**LISTED ENTRIES**.
┌──
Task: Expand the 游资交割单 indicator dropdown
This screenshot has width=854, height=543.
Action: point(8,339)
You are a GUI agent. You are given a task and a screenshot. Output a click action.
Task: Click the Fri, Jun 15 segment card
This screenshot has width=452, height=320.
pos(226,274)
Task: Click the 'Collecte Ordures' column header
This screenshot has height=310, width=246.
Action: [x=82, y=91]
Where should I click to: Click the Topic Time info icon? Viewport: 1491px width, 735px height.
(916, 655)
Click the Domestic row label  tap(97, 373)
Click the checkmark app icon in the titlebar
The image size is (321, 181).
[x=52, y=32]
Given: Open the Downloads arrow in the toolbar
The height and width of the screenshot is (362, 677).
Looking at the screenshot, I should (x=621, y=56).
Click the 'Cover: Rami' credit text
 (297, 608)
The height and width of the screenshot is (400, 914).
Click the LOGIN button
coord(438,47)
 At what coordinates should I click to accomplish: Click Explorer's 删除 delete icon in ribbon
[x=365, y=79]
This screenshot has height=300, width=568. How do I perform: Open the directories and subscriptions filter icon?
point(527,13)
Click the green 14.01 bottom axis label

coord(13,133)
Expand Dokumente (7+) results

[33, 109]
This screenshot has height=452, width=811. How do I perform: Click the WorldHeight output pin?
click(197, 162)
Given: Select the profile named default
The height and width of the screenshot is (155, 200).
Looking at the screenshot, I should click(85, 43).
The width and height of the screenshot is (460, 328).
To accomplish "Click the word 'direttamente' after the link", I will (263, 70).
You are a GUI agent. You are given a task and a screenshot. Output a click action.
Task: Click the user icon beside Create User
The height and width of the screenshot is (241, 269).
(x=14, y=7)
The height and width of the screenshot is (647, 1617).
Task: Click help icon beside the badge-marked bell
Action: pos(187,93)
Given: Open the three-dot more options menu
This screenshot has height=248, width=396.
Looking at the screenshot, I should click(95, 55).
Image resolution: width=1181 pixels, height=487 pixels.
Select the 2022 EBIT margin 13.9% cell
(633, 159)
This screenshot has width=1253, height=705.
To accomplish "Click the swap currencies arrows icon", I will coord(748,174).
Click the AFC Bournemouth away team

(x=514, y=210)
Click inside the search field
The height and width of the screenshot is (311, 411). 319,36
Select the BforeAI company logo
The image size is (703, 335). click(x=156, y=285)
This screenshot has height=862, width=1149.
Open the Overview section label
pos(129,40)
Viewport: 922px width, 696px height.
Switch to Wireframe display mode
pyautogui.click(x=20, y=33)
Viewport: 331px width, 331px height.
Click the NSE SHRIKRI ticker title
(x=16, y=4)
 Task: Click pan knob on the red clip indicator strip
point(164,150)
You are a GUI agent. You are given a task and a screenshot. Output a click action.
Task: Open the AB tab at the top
└──
**PROBLEM**.
The result is a copy of every line above where the word "will" shows up.

**SOLUTION TO THE EXERCISE**.
To accomplish "Click the word 'direttamente' after the link", I will (263, 70).
To accomplish "Click the swap currencies arrows icon", I will coord(748,174).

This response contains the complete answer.